> [Fragmento]
==================================================
A continuación compartimos el discurso que dio la Decana de la FFyH, Flavia Dezzutto, en ocasión de la segunda colación de Posgrado, Grado y Pregrado de 2023, en la cual el miércoles 15 de noviembre, en la Sala de las Américas del Pabellón Argentina, se entregaron 168 diplomas a egresadxs.
Estamos aquí, una vez más, en la segunda colación de grados del año 2023, transitando un tiempo complejo, desafiante, incierto, muchas veces desconcertante. Nuevamente un nutrido grupo de egresados y egresadas dan testimonio de la fecundidad de la universidad pública argentina. Una universidad que lleva inscriptas todas las marcas de la historia. Nuestra universidad, la UNC, con cuatro siglos y algo más de existencia, nos muestra esas marcas, en las que puede percibirse la trama de opresiones y liberaciones, de conservadurismo y ciencia libre, de vidas comprometidas con la revolución y de terrorismo de estado y de democracia recobrada, dura y felizmente recobrada.
Bonus intra, melior exi, reza una inscripción en el templo de Asclepio de la ciudad africana de Lambaesis tallada a comienzos del siglo III de nuestra era. Ella significa: entra como una buena persona, sal mejor. Pasar por la vida universitaria nos exige salir, egresar, mejores y nos regala múltiples modos de hacerlo. Aunque parezcan algo de otro tiempo, me refiero a las ideas de bondad y de virtud, que están en la raíz del deseo y el ejercicio de ser mejores, de hacer crecer nuestra experiencia humana hacia la claridad. Pero, ¿por qué vías la universidad podría hacernos mejores?
==================================================
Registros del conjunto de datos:
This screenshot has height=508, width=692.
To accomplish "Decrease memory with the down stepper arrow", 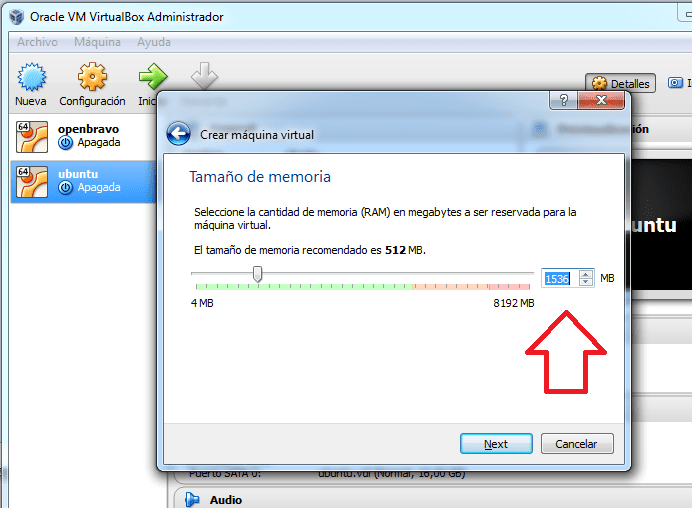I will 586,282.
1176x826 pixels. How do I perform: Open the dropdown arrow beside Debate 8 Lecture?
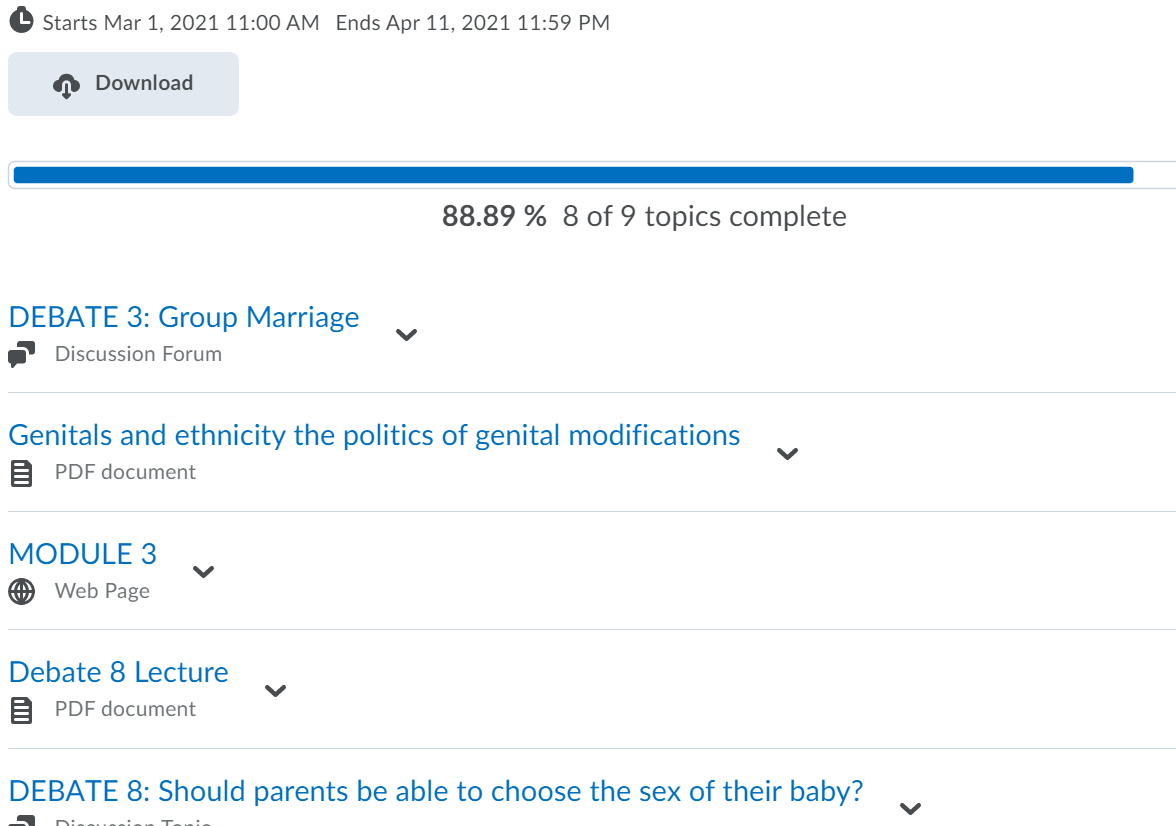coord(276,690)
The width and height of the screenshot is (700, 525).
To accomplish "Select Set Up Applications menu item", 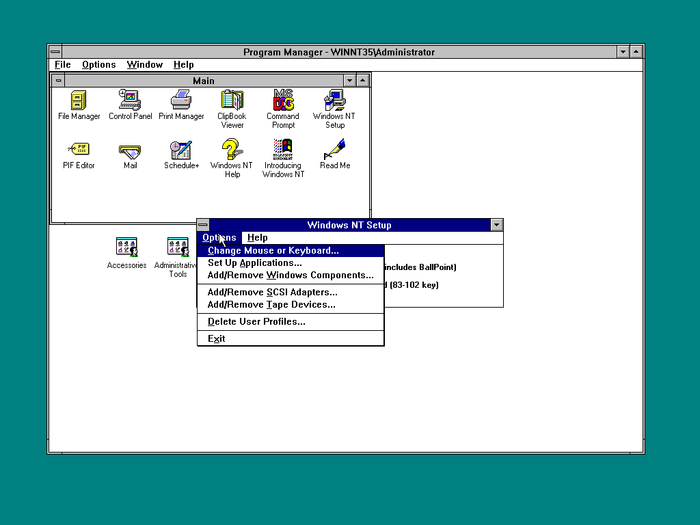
==================================================
> [Ejercicio A] Según el discurso, ¿qué significa la inscripción "Bonus intra, melior exi"?
> [Ejercicio B] Transcribe del discurso el pasaje que comienza con "A continuación compartimos" y sigue hasta "diplomas a egresadxs.".

> [Espacio de respuesta A] Entra como una buena persona, sal mejor.

> [Espacio de respuesta B]
A continuación compartimos el discurso que dio la Decana de la FFyH, Flavia Dezzutto, en ocasión de la segunda colación de Posgrado, Grado y Pregrado de 2023, en la cual el miércoles 15 de noviembre, en la Sala de las Américas del Pabellón Argentina, se entregaron 168 diplomas a egresadxs.